Good luck in your search for a new dog, and welcome to the forum.


----------



## Merlins mom (Jun 20, 2007)

There is another member here looking to find a home for a younger pup.....here's the thread.... http://www.goldenretrieverforum.com/showthread.php?t=30531

They are also in TN! Not sure if this pup is the right age though. Last I checked this pup was still available.


----------



## Gold Elyse (Jan 6, 2008)

I am very sorry for your lost. There are breeders on this forum that may be able to help you. Welcome and good luck searching for a new pup!


----------



## ID_Hannah (Jun 8, 2006)

Hi & Welcome to the forum. I'm sorry to hear about the loss of your golden. 

Here's a rescue right in Knoxville. It looks like they have a lot of goldens available right now. 

http://www.tvgrr.com/

You could also do a search on petfinder for your zip code area. I did a quick Knoxville search on Petfinder... 

Look at this adorable little guy available over in Oak Ridge.  
http://www.petfinder.com/petnote/displaypet.cgi?petid=10297104

Good luck in your search, I hope you let us know how it goes!


----------



## Jackson'sMom (Oct 13, 2007)

Great idea! I had forgotten about the pup in southern Kentucky, just across the TN border.


----------



## sharlin (Feb 26, 2007)

Here's a link to a little golden boy that was posted on RescueCentral

http://www.rescuecentral.info/phpBB2/viewtopic.php?t=419

*ON way to work-no rescues have been contacted yet. 

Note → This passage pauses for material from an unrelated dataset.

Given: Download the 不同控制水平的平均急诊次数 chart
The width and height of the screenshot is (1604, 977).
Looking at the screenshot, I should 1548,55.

This is a Golden Retriever at about 6 months old. He is very playful as you can tell from the photo. He rolls over trying to show off. 

No Name 
Animal: Dog 
Breed: Golden Retriever 
Sex: Male 
Age: Young 
Size: Medium 
ID: 08-020084 
From: Robertson County Animal Control More About Me 
My Contact InfoRobertson County Animal Control *Springfield, TN 
*Phone: 615-384-5611 *[email protected]?subject=Petfinder.com Pet Inquiry: PFId#10357412 Id#08-020084 
Attached Images


----------



## BeauShel (May 20, 2007)

Welcome and I am so sorry for your loss of your beloved dog. It is nice that you are looking for another pup and I agree the rescues have some great ones. The right one is out there for you. Good luck and when you feel like it, please share some pictures and stories of your pup that passed on.


----------



## GoldenJoyx'stwo (Feb 25, 2007)

I'm so sorry for your loss. There are many wonderful Goldens out there waiting for you...


----------



## Maggies mom (Jan 6, 2006)

Sorry for you loss...You can check the rescues by your home or go on pet finder and look...there are plenty of them needing homes.


----------